Call for new attitudes, new approaches to preventing rare but serious errors

San Francisco, CA. (June 20, 2013) - Retention of guidewires used to place central venous catheters (CVCs) is a complication that is considered always preventable--but nevertheless still happens, according to a report in the July issue of Anesthesia & Analgesia, official journal of the International Anesthesia Research Society (IARS).

Dr Andrea Vannucci and colleagues report their hospital's experience of four patients with retained guidewires, and analyze risk factors for these rare, preventable medical errors. A pair of accompanying editorials support the need for more open discussion of so-called "never events," along with systems approaches to minimize the chances of their occurring.

'Never Events' Should Never Happen...But Still Do

Dr Vannucci and coauthors report on four cases of retained guidewires after CVC placement. Guidewires help in placing CVCs, which are widely used for patient monitoring, fluid or drug administration, and other essential purposes. All four patients underwent CVC placement during complex surgeries such as lung transplantation. The presence of the guidewire was missed on routine postoperative x-rays, and went unrecognized for up to two days after surgery.

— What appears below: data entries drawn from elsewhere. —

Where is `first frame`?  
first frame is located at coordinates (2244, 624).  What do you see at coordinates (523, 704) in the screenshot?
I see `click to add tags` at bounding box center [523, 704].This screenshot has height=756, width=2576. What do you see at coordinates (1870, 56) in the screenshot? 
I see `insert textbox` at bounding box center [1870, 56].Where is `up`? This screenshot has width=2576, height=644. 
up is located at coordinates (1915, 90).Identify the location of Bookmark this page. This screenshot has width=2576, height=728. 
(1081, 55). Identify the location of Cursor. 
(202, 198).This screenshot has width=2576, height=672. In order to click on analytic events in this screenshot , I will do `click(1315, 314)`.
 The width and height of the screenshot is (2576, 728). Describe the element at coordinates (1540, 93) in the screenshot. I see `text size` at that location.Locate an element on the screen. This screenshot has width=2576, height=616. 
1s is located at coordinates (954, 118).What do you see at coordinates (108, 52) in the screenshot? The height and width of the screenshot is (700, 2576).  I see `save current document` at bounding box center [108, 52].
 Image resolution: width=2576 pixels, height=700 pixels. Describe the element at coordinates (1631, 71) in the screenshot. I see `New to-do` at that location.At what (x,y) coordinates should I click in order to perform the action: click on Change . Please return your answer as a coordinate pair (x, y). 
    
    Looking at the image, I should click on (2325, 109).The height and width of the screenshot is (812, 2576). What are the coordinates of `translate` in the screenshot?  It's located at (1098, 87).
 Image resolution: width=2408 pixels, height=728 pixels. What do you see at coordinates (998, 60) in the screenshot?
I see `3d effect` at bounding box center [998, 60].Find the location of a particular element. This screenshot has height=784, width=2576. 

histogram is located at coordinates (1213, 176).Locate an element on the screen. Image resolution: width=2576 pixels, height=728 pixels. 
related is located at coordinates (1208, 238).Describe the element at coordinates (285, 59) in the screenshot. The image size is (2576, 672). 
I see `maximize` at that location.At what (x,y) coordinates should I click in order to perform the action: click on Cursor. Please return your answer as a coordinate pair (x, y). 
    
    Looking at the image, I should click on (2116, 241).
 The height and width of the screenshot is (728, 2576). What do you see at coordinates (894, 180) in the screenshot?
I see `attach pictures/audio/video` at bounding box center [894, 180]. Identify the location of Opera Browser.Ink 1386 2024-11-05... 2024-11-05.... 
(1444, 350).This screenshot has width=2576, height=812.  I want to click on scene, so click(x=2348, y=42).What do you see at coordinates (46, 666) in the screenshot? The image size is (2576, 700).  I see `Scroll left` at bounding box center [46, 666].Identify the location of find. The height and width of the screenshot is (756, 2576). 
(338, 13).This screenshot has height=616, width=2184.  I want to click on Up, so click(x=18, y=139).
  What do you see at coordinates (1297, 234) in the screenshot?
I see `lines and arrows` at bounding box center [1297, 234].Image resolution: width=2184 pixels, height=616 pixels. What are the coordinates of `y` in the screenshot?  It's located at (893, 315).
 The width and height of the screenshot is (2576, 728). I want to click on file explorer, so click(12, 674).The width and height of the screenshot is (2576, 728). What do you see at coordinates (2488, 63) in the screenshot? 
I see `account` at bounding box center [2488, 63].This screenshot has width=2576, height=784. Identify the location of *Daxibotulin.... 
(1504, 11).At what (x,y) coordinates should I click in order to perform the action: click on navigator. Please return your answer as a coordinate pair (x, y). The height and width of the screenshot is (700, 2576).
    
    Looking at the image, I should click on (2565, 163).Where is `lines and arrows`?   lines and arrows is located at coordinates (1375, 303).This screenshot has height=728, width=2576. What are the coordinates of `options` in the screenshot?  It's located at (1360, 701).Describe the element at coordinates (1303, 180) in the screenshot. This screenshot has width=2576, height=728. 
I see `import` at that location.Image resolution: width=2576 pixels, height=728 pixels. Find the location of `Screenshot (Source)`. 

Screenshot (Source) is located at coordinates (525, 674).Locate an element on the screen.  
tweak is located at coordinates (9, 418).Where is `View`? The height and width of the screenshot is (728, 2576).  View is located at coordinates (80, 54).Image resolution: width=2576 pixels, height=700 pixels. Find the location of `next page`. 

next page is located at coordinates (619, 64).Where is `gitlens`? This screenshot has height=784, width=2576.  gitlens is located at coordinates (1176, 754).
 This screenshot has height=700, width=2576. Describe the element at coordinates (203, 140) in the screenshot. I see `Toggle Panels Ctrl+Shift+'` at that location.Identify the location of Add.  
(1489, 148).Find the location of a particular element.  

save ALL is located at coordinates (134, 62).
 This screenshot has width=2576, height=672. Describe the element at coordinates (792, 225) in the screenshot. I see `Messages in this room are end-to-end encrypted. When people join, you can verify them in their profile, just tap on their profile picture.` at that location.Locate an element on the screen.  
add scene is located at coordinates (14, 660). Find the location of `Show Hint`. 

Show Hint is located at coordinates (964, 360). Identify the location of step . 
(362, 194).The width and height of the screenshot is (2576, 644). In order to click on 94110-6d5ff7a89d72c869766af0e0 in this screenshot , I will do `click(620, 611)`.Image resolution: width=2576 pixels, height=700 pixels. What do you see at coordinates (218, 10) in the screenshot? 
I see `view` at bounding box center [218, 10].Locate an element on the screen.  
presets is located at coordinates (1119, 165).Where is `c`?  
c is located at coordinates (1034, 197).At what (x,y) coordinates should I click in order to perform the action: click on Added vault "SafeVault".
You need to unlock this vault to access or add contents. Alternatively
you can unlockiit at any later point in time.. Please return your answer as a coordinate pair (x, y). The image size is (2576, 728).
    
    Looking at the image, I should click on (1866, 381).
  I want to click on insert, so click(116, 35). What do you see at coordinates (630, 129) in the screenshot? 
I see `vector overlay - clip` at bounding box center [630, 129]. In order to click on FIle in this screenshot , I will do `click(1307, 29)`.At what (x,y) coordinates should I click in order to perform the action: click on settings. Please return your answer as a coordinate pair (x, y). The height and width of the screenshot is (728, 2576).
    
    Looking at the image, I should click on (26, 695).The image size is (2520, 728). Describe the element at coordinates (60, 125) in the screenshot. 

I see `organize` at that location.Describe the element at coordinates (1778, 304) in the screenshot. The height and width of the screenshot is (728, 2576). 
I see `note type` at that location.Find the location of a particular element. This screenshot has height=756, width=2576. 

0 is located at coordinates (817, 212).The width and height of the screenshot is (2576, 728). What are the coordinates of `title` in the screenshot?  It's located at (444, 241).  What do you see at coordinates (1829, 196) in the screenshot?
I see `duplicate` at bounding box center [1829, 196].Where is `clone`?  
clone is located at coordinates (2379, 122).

Dr Vannucci and colleagues analyzed each case in detail to identify potential contributing factors. Retained guidewires are regarded as "sentinel" safety problem or "never event"--they should never occur as long as routine precautions are followed.

All four patients became unstable during surgery, requiring "urgent and complex" procedures. In two cases, there was confusion related to the use of two different guidewires.

Another contributing factor was "inattention blindness"-- because of the patients' unstable condition, supervising doctors were distracted from ensuring that residents assisting in the operating room followed proper steps in guidewire and CVC placement. "We suggest that distraction of the clinicians and task interruptions resulted in unrecognized deviations from proper technique, which resulted in intravascular guidewire loss," Dr Vannucci and coauthors write.

Even After Precautions, Further Episodes Occur

After the first two cases, steps were introduced to prevent further incidents, including a mandatory training program for residents. Despite these changes, a third event occurred two years later. A "pop-up" reminder regarding guidewire removal was introduced into the electronic medical record--yet the fourth case occurred the following year.

Based on a "root cause analysis," additional preventive measures were introduced, including a checklist to guide every CVC placement. Further training included CVC placement steps to make it less likely for a retained guidewire to be overlooked. "This training recognizes that errors will occur," Dr Vannucci and coauthors write, "but that procedures can be designed to minimize error frequency, decrease the severity of errors when they inevitably occur, and recognize errors before they cause irreversible harm."

In an accompanying editorial by Drs Robert B. Schonenberger and Paul G. Barasch of Yale University School of Medicine applaud the authors' courage in sharing their experience with and response to preventable medical errors. They warn that CVC insertion should never be regarded as a "mundane, routine, or commonplace" technique.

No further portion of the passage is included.